HOW TO COMPLETE THIS TASK - Every line below from the one with "Instruction: Click the 2.69 hrs average value" through the one with "This screenshot has height=373, width=640." should be retyped exactly, both ends included; no other lines and no pictures.

INFORMATION GIVEN -
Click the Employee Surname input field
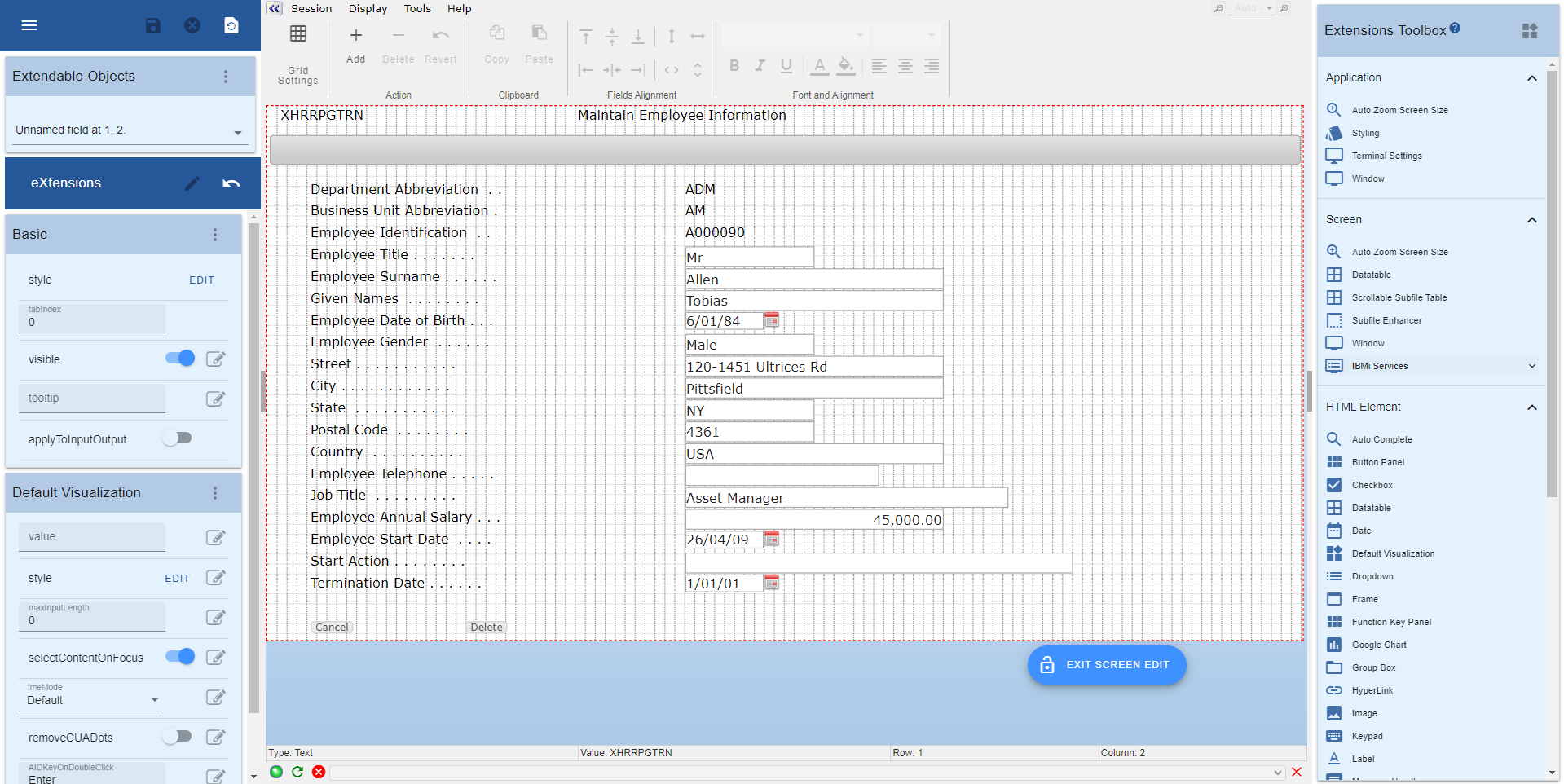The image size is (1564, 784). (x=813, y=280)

==

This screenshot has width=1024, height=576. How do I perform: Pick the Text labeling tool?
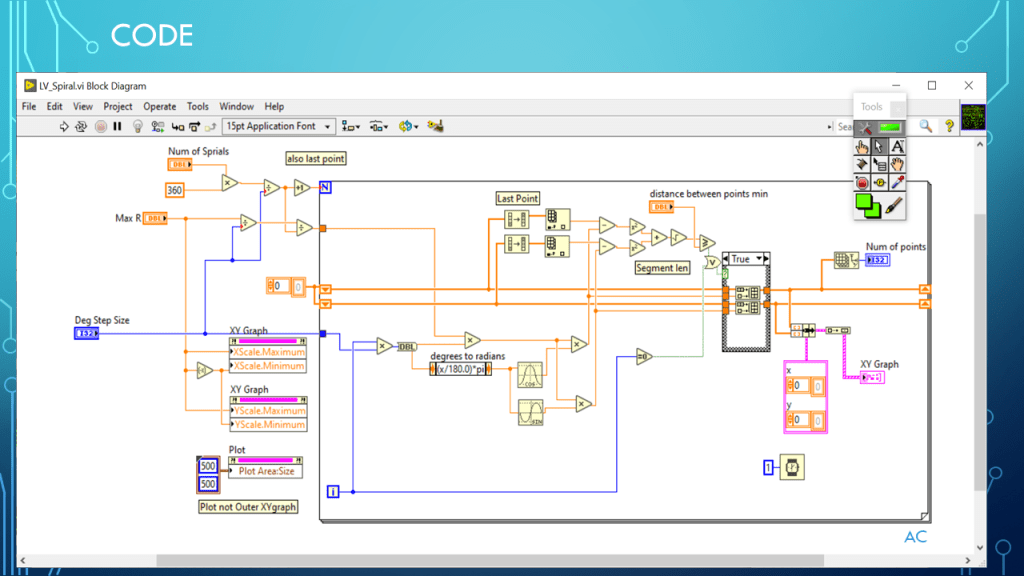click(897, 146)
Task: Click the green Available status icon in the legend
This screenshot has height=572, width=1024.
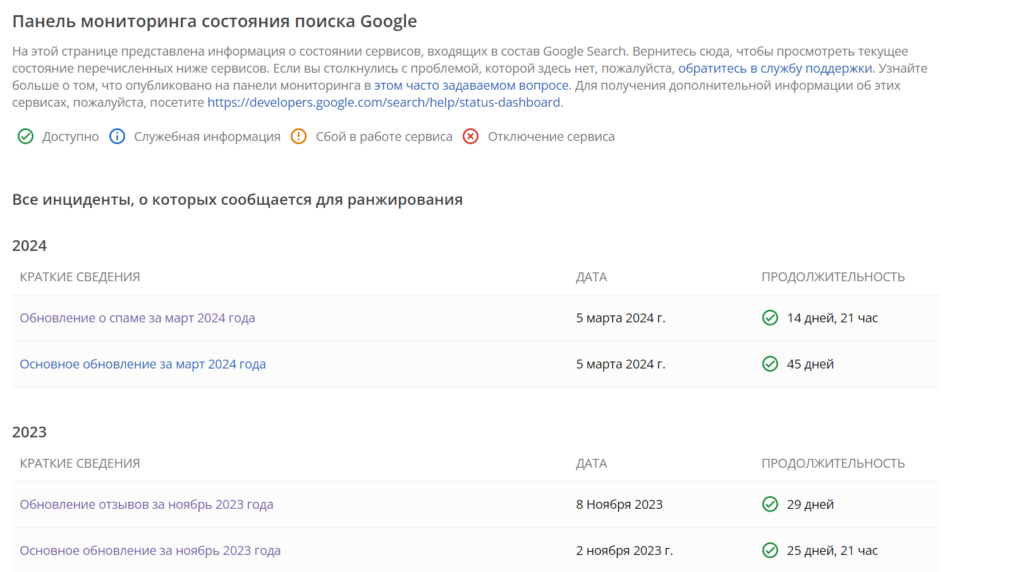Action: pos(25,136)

---

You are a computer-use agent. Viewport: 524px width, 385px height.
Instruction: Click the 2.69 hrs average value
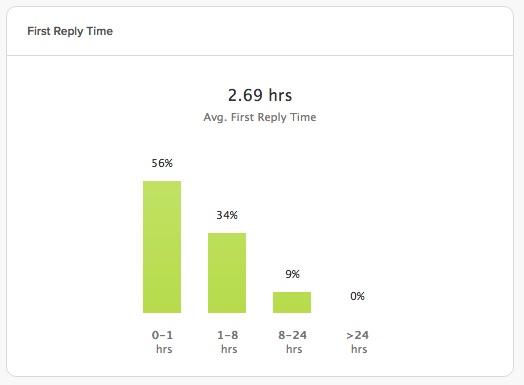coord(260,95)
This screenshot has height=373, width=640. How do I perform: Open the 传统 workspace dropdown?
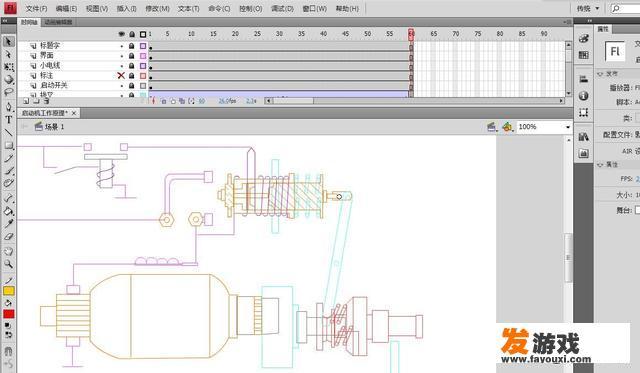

SOLUTION TO THE PROBLEM -
Instruction: Click the 2.69 hrs average value
coord(260,95)
This screenshot has height=373, width=640. How do I perform: Open the 传统 workspace dropdown?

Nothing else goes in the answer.